Environmental relationships of woody vegetation patterns in the Australian monsoon tropics

Indirect gradient analysis was applied to 48 vegetation samples taken from a mosaic of woody vegetation at Berry Springs in the Northern Territory of Australia. Compositional variation among the samples was effectively summarised by a two-dimensional ordination by non-metric multidimensional scaling. Subsequent rotational correlation analysis revealed marked relationships between the vegetation pattern and edaphic variables which reflect two aspects of the moisture regime: water availability during the dry season and the degree of inundation during the wet season. Moisture availability is principally determined by topographic position, through its relationship with soil texture and water table depth.
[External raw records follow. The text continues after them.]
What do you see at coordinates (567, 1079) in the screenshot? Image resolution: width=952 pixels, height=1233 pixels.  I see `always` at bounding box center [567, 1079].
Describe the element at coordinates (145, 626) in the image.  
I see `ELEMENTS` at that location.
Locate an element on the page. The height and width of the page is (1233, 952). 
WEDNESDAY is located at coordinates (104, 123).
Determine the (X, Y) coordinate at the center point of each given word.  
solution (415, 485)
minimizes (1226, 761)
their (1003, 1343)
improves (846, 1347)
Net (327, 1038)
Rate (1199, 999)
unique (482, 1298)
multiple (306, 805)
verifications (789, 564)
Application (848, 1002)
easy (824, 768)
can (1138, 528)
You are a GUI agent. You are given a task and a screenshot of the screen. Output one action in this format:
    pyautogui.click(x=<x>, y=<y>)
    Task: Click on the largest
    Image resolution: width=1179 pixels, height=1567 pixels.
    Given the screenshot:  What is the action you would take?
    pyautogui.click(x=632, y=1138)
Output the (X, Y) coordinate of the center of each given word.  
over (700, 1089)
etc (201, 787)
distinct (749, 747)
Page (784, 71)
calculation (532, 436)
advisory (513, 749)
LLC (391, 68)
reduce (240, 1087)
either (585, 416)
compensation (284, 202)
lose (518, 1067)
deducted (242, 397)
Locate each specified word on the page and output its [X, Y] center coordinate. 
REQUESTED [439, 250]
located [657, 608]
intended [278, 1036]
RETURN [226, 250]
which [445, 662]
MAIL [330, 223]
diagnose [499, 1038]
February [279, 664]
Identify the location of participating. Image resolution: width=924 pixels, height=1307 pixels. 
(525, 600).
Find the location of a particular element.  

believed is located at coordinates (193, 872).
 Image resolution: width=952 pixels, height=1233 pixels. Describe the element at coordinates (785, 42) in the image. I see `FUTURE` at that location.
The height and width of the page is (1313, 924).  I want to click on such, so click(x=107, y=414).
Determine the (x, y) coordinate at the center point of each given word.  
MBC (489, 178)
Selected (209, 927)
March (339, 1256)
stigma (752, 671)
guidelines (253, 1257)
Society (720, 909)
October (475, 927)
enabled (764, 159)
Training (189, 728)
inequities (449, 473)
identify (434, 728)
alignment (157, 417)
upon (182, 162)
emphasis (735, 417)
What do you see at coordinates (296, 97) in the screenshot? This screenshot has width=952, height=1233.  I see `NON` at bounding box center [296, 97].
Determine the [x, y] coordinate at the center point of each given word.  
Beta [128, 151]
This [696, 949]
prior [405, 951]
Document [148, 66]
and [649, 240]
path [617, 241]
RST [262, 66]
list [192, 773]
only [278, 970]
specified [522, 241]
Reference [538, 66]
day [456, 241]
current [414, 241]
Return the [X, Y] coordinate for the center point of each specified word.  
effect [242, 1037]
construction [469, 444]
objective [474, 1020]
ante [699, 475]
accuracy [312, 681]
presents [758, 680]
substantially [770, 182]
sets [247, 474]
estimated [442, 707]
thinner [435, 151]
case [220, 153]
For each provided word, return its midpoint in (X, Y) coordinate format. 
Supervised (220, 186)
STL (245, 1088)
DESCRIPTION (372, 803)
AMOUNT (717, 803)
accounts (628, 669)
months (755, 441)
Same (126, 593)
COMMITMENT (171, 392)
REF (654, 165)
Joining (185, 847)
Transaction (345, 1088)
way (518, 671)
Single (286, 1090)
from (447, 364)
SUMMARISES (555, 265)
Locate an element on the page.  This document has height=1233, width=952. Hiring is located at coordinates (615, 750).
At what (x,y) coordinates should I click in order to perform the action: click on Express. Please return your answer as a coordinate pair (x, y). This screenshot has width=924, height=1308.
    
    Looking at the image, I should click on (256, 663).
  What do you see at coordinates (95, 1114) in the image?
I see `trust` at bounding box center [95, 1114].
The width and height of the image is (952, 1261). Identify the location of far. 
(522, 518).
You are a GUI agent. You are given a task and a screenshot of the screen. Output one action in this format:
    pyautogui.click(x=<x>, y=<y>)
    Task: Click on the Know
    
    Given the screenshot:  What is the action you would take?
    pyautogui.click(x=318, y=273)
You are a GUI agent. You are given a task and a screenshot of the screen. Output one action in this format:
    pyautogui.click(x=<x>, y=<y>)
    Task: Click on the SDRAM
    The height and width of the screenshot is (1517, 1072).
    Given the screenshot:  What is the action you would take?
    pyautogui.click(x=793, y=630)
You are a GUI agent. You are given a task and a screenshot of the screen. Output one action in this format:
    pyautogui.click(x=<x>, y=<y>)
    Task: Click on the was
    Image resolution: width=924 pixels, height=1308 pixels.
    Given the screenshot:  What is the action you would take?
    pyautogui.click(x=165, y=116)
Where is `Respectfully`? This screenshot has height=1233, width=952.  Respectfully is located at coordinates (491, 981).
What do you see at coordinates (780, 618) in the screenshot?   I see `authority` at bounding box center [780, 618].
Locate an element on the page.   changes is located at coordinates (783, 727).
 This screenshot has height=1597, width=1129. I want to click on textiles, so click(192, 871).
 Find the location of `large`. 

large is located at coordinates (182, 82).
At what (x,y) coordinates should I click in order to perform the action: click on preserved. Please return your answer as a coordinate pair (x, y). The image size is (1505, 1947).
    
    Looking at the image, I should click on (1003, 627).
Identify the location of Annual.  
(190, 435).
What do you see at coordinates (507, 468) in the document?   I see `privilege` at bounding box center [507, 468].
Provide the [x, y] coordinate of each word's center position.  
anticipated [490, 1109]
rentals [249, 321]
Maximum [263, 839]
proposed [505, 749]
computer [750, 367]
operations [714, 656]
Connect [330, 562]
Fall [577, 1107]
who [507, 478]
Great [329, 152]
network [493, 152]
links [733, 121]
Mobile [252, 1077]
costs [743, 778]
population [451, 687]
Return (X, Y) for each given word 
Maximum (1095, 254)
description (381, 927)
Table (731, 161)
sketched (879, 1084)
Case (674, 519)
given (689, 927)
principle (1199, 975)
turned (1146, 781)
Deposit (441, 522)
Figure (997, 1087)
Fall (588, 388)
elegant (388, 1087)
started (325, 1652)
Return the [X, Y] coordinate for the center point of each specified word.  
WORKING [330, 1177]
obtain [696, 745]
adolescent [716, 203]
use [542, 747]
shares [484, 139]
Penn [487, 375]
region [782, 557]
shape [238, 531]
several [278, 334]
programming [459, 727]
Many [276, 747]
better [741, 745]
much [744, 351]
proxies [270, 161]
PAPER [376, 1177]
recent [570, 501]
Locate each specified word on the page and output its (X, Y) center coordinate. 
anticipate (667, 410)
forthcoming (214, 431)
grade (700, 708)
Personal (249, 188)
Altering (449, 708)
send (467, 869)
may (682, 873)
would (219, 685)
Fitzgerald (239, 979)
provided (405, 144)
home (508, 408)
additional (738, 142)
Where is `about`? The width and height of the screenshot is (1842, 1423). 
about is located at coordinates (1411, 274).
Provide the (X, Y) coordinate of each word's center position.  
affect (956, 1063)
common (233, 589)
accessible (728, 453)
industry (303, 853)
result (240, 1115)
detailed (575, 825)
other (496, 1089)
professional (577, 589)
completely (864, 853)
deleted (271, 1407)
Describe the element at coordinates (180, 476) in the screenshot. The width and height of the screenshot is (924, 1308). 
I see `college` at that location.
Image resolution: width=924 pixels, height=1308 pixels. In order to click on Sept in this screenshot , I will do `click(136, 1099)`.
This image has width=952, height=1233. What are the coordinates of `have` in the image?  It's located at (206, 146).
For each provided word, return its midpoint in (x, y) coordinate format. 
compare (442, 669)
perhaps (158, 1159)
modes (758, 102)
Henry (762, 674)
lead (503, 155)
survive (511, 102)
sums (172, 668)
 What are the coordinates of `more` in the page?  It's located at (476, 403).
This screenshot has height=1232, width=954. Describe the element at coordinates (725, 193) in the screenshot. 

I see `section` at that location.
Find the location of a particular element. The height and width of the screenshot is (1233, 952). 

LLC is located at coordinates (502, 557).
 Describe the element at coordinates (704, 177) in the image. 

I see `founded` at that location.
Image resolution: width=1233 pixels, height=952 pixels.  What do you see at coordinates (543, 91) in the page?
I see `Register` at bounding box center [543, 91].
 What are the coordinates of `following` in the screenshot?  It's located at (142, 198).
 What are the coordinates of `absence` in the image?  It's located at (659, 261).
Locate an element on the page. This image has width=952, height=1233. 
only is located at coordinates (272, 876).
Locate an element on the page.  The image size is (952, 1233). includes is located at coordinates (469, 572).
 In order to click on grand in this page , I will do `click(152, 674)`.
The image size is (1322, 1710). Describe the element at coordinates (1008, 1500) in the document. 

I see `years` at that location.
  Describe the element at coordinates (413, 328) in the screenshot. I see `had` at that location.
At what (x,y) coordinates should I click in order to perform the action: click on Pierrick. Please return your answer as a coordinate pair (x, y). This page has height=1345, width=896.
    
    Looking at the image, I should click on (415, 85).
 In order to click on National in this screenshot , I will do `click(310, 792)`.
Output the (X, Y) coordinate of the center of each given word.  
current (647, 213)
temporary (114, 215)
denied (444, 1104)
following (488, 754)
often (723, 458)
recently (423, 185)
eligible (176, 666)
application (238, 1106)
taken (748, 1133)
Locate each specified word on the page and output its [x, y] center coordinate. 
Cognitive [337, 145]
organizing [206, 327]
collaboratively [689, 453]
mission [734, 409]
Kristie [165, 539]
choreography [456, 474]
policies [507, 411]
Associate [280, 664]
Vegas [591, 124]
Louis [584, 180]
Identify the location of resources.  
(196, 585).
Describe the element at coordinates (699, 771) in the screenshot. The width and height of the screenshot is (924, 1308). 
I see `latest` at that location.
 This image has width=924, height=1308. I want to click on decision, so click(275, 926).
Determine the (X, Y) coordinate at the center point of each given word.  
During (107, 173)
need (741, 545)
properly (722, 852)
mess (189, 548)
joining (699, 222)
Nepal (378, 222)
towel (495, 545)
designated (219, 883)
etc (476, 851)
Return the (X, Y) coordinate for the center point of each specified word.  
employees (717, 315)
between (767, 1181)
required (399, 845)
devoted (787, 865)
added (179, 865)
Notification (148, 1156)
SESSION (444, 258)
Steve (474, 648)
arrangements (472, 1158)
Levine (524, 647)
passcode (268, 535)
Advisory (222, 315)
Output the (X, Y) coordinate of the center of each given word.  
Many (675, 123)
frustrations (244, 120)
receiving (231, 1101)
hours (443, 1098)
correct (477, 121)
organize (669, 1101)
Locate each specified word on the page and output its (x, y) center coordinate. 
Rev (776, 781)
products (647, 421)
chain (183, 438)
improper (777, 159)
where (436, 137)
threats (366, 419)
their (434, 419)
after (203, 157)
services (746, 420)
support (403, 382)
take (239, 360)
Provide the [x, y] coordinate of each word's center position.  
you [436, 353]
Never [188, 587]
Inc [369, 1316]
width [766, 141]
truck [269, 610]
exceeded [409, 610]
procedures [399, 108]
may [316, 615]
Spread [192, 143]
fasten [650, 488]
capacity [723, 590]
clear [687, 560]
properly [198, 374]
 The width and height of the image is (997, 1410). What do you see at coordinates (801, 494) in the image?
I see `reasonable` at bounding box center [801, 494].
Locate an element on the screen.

Poor drainage during the wet season appears to separate Melaleuca communities from those dominated by eucalypts. Shrubby and grassy open forests appear to be differentiated by the intensity of the winter drought. The grassy understoreys, which occur on upslope positions well above the water table, die off shortly after the end of the wet season thus providing fuel for fires. A closed Carpentaria forest, located on the slopes above a spring, was found to have relatively organic-rich, fertile, fine-textured soils, possibly reflecting the superior nutrient cycling of the closed forest compared with the frequently burnt surrounding open communities. We suggest that the dense evergreen vegetation presents a barrier to fires from the open communities. This would account for the greater proportion of woody, closed forest species that regenerate exclusively from seed. The fires in the eucalypt forests are of low intensity and plants have vegetative mechanisms to recover from damage. We conclude that the edaphically determined vegetation controls fire regime rather than the converse.